Supplied information:
----

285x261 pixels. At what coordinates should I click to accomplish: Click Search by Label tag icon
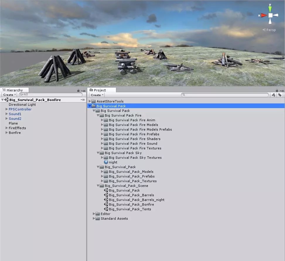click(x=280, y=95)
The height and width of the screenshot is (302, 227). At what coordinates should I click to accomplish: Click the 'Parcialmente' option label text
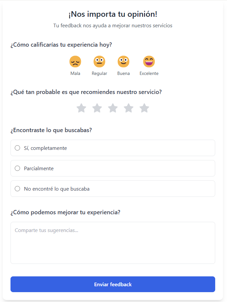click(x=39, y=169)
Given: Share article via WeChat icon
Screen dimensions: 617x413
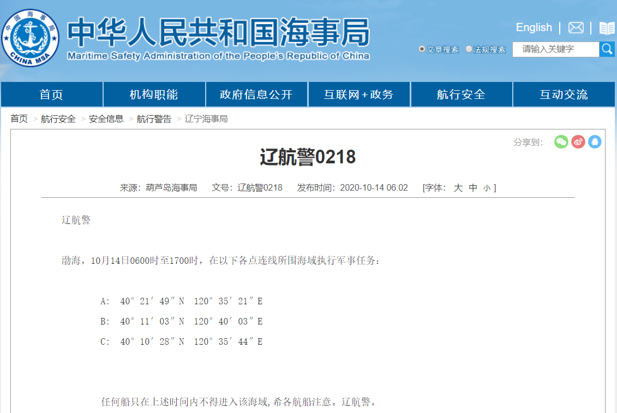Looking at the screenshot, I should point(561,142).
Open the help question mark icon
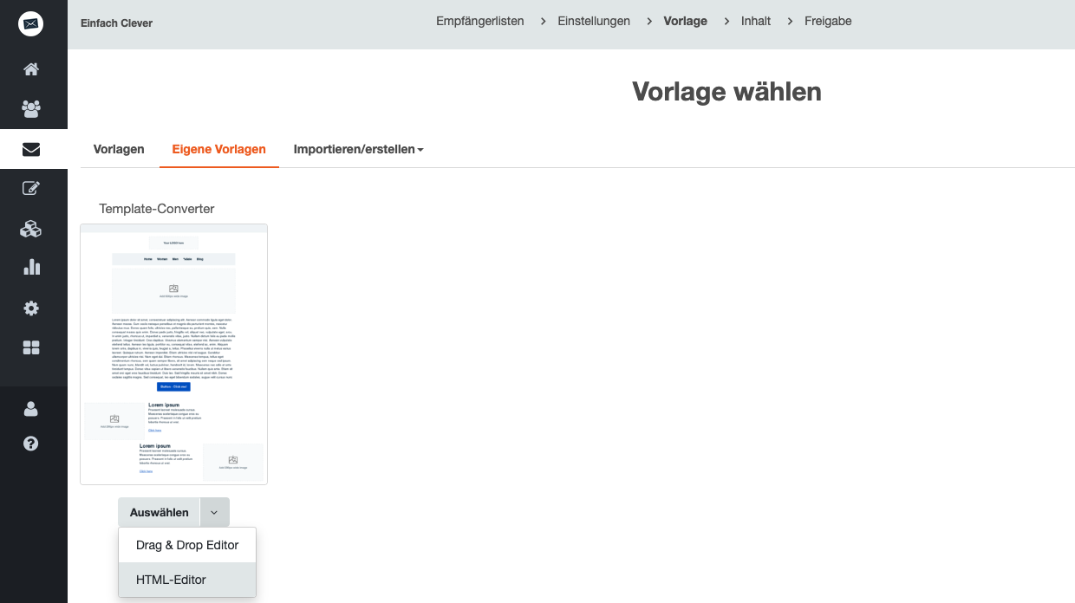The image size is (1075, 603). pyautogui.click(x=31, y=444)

----

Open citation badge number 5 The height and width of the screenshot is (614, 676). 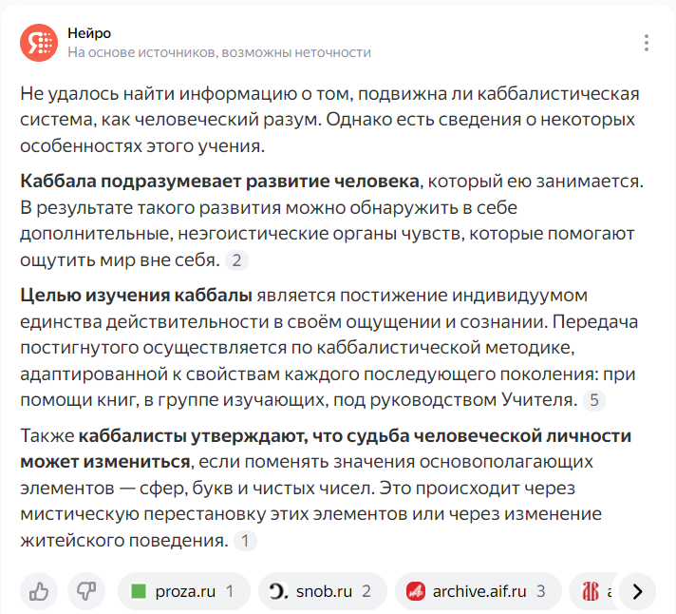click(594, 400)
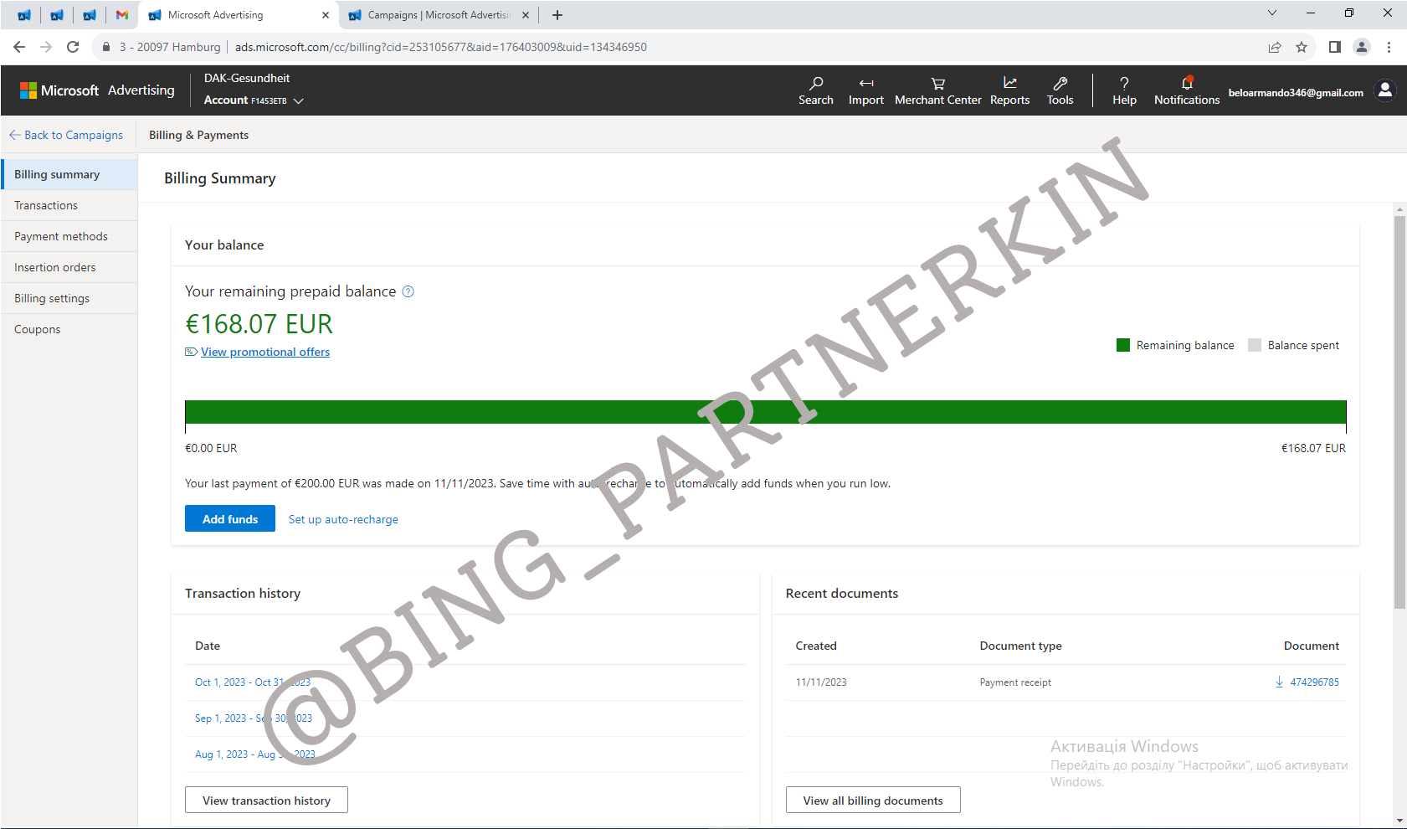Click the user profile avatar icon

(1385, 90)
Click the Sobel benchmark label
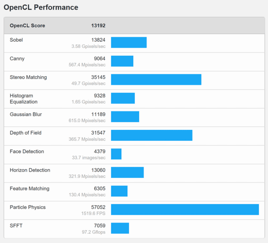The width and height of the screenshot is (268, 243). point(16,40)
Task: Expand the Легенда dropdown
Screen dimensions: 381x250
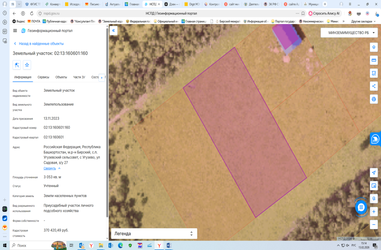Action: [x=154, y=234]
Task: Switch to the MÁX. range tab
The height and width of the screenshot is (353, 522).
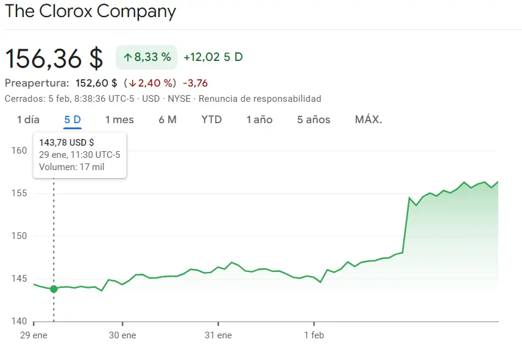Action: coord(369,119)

----

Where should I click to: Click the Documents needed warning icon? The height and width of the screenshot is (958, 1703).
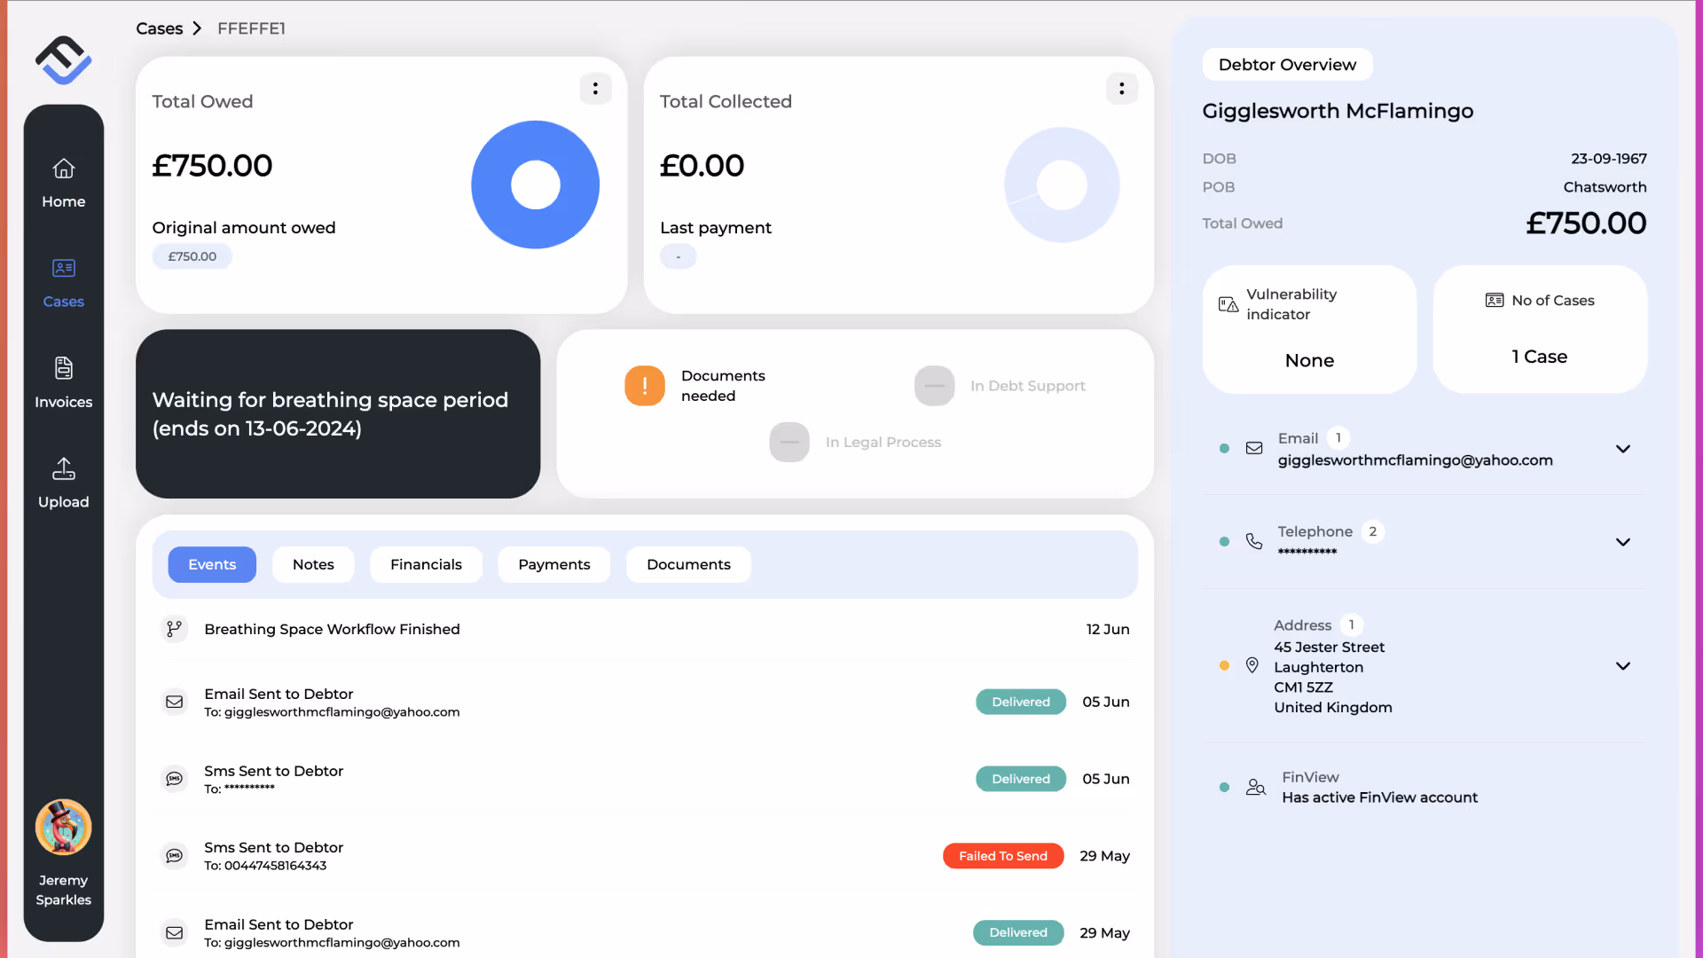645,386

----

Exercise directions:
Write out the records from the line containing "285x261 pixels. At" through the line containing "The image size", both included, with the pictures left out.

Response to the task:
285x261 pixels. At what coordinates should I click to accomplish: Click Search by Label tag icon
click(x=280, y=95)
The height and width of the screenshot is (302, 227). At what coordinates should I click to accomplish: Click the 'Parcialmente' option label text
click(x=39, y=169)
Given: Share article via WeChat icon
Screen dimensions: 617x413
Looking at the screenshot, I should point(561,142).
Open the help question mark icon
The image size is (1075, 603). pyautogui.click(x=31, y=444)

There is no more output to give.